Emergency food, housing programs in Montgomery County to qualify for increased federal aid – The Daily Gazette

MONTGOMERY COUNTY — Federal funding for agencies that provide emergency food and housing assistance will be tripled this year through coronavirus relief assistance.

“The more money there is, the more services we can provide,” said Mary Carpenter, executive director of Catholic Charities of Fulton and Montgomery Counties.

In addition to the annual funding allocation of $20,228 through the Federal Emergency Management Agency’s National Council for Emergency Food and Shelter program, Montgomery County service agencies will share this $62,521 additional year in supplemental funding through the American Rescue Plan Act.

Annual stipends through the National Council’s Emergency Food and Shelter program are given to communities across the country to be shared among local organizations providing these services.

Decisions about which agencies in the area will receive funding from the total allocation and how much are made by local boards made up of representatives from the groups that run food and shelter programs.

In Montgomery County, the local council is made up of representatives from the Fulmont Community Action Agency, Catholic Charities, St. Ann’s Episcopal Church, Montgomery County United Way, Salvation Army, Bureau Montgomery County for Aging, Montgomery County Sheriff’s Department and Amsterdam Mayor’s Office.

The agencies involved submit applications for a portion of federal funding to support their individual food and housing programs. Other county nonprofits that do not sit on the local council but provide these services may also apply for program funding.

“It can’t go for anything other than those two things,” Carpenter said.

The local council has been calling for applications in recent weeks and is expected to schedule a meeting later this month to decide how to distribute the funding to county agencies, according to Ann Black, deputy executive director of the Fulmont Community Action Agency.

“We try to give everyone what they ask for,” Black said.

The Fulmont Community Action Agency typically receives a portion of funding for its food pantry and rental assistance program for those facing eviction. The Montgomery County Office of Aging normally receives assistance for its Seniors Nutrition Program.

Catholic Charities traditionally accesses funding for its Amsterdam-based housing assistance program and food pantry. The state’s moratorium on evictions and rental assistance during the pandemic have reduced the rate of requests for such assistance locally, according to Carpenter.

The agency will still request $4,000 to support the relief program for people who have been evicted and are denied assistance through the Montgomery County Department of Social Services.
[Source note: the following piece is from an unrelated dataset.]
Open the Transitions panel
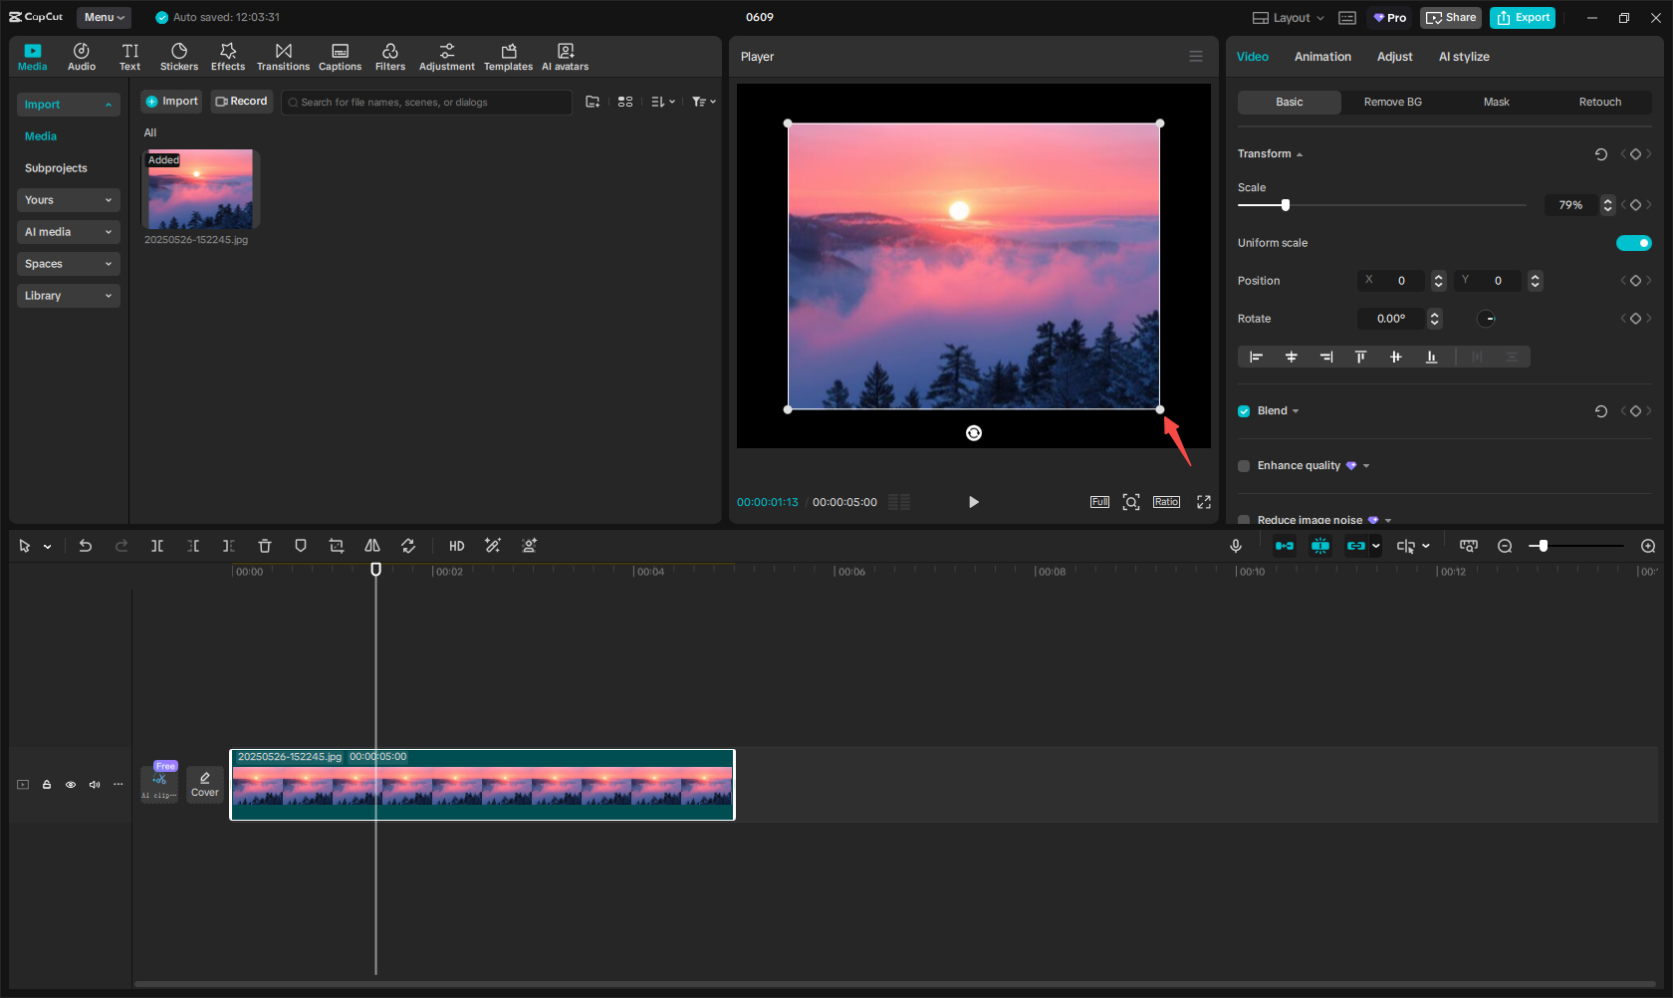1673x998 pixels. click(x=283, y=56)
At the same time, Carpenter said the need for food aid has doubled as people face unemployment, soaring prices for goods of all kinds and other impacts of the pandemic.
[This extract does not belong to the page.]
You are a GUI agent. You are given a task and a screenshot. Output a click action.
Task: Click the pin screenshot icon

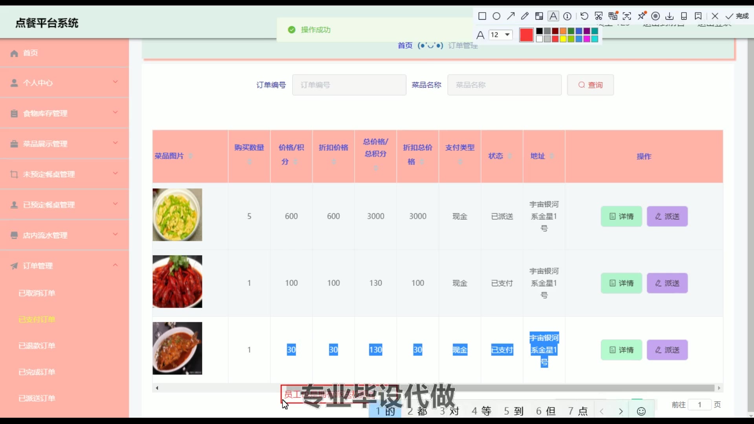point(642,16)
“I don’t really see it stopping,” she added.

Fulton and Montgomery Counties Catholic Charities served 8,753 people through its food pantry and mass food distributions in 2021. Goods donated to anyone no questions asked during distributions every two weeks from April through October are provided free to the agency through the Regional Food Bank of Northeastern New York.

Three to five days of emergency food provided to individuals up to once a month through the food pantry must be purchased by Catholic charities. The agency often gets supplies from the regional food bank where every dollar buys the equivalent of about $8 worth of food.

Catholic Charities is seeking a total of $10,000 to support its food pantry this year from available emergency funding for food and shelter and additional coronavirus relief.

“It’s not a lot,” Carpenter acknowledged.

Pantry management normally costs around $25,000 per year. The Regional Food Bank gives Catholic charities a certain amount of credit each year to cover the cost of goods for the food pantry. Otherwise, the pantry is funded by donations from the community.

Carpenter said having the additional coronavirus aid available to support food and shelter programs was vital due to the growing demand for assistance. Even before the pandemic, she said Montgomery County was called a “food desert” due to the limited availability of emergency aid throughout the county, especially in small rural communities to the west.

“It’s a little harder for people from Canajoharie or Fort Plain to get food here,” Carpenter said. “We would absolutely like to have the delivery at some point. This is of course a dream that I hope will come true at some point in my life.

Once decisions on how to allocate funds to area agencies are made by the local council, Black said the plan is submitted to FEMA and the money then goes to nonprofits. individual.